The amount of light emitted from the lasers was improved up to 100 times owing to the addition of impurities.
Normally you wouldn't even bother looking for light from nanocrystals of gallium arsenide - we were initially adding zinc simply to improve the electrical conductivity. It was only when I happened to check for light emission that I realised we were onto something.
Tim Burgess, Researcher, ANU
Lasers, photovoltaic cells and light-emitting diodes (LEDs) all use gallium arsenide. As the material needs a surface coating prior to the production of light, it is challenging to work with the material at the nanoscale. Earlier studies from ANU have revealed how to produce suitable coatings.

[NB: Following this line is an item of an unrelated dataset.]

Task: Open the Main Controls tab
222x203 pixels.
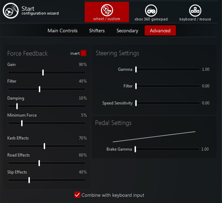Action: [62, 31]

Professor Chennupati Jagadish, the research group leader from the ANU Research School of Physics Sciences, said that the recent outcome complements these achievements by raising the amount of light produced within the nanostructure.
“It is an exciting discovery and opens up opportunities to study other nanostructures with enhanced light emission efficiency so that we can shrink the size of the lasers further,” the professor said.
According to Mr Burgess, doping - a process of adding the impurity to gallium arsenide - not only enhanced the light emission.
The doped gallium arsenide has a very short carrier lifetime of only a few picoseconds, which meant it would be well suited to use in high speed electronics components. The doping has really has given these nanolasers a performance edge.
Tim Burgess, Researcher, ANU
The above research work is published in Nature Communications.